## Problem
Convert the entries below into a two-column CSV with the header instruction,action and one row per entry. Put each entry's text in the instruction field and its answer in the action field, enclose every field in double quotes, replace line breaks with spaces, and omit the pictures.

## Data for processing
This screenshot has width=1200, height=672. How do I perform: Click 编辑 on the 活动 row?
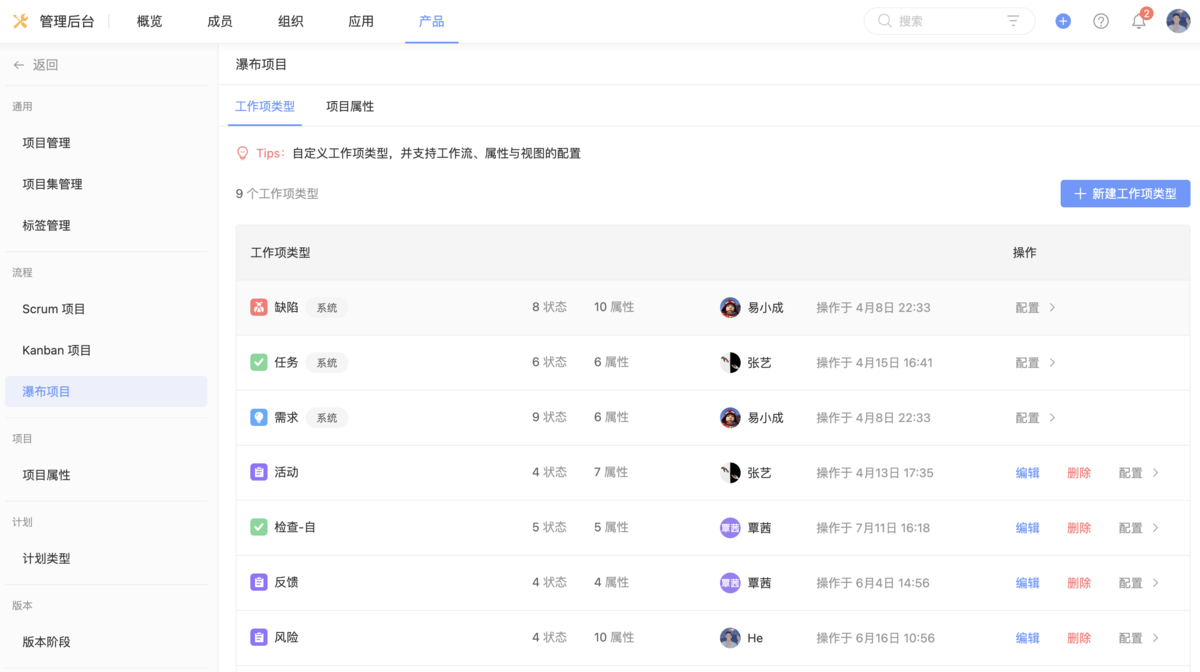click(1027, 472)
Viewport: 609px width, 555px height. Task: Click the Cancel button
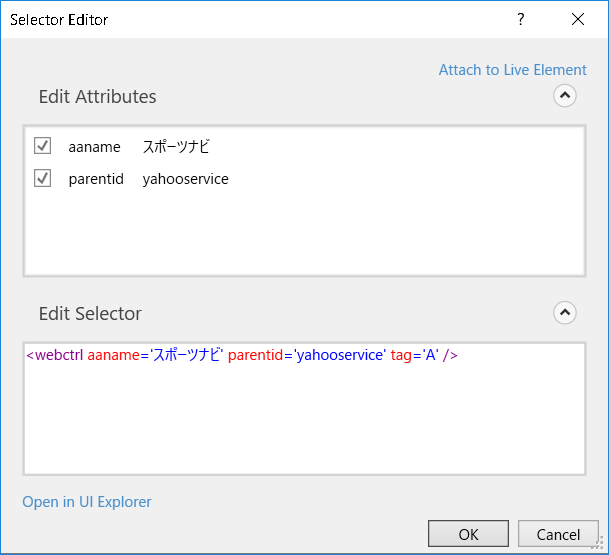pyautogui.click(x=558, y=534)
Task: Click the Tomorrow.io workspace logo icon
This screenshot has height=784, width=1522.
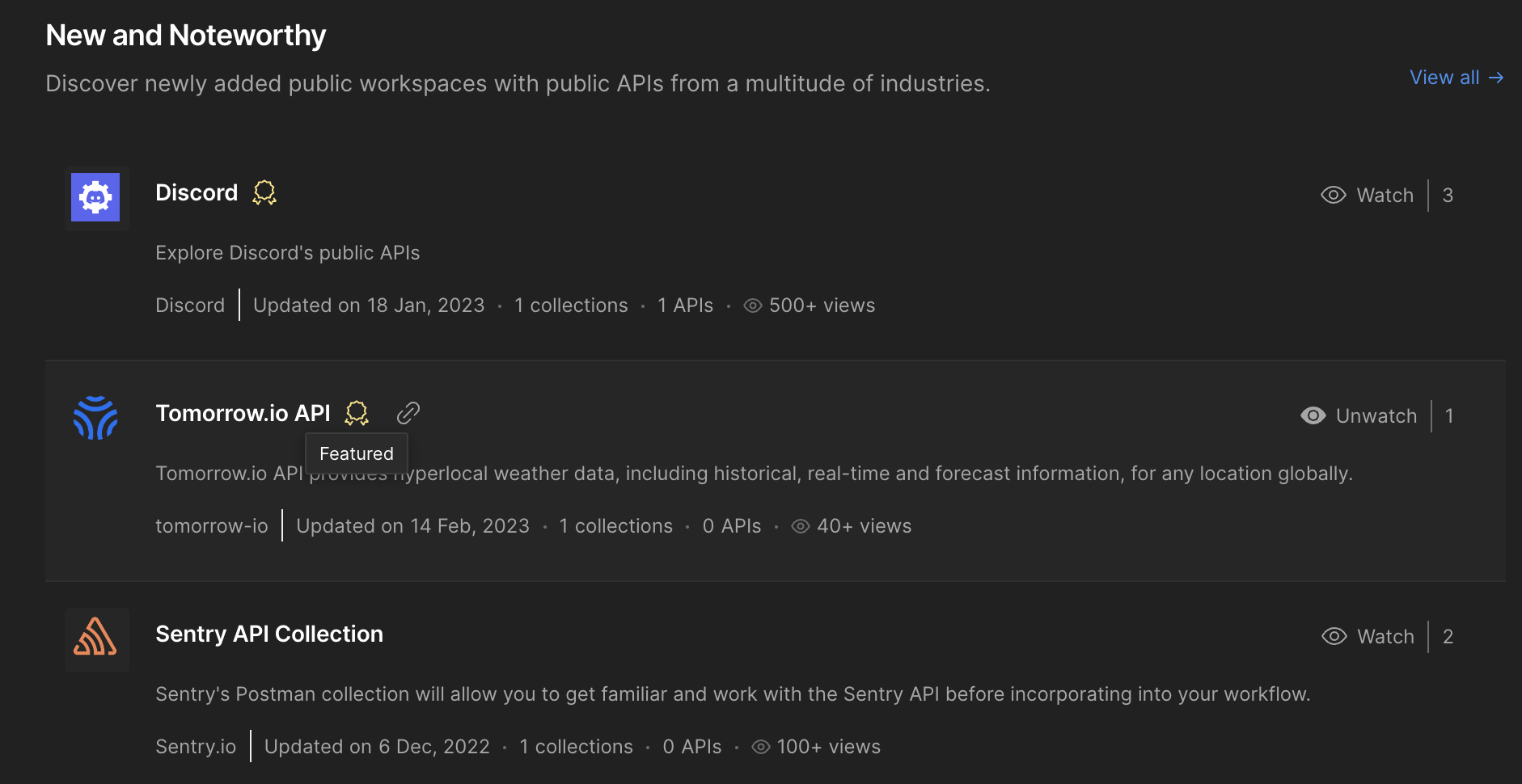Action: (95, 417)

## Output
instruction,action
"This screenshot has width=1200, height=672. How do I perform: Click 编辑 on the 活动 row?","click(1027, 472)"
"Viewport: 609px width, 555px height. Task: Click the Cancel button","pyautogui.click(x=558, y=534)"
"Task: Click the Tomorrow.io workspace logo icon This screenshot has height=784, width=1522.","Action: (95, 417)"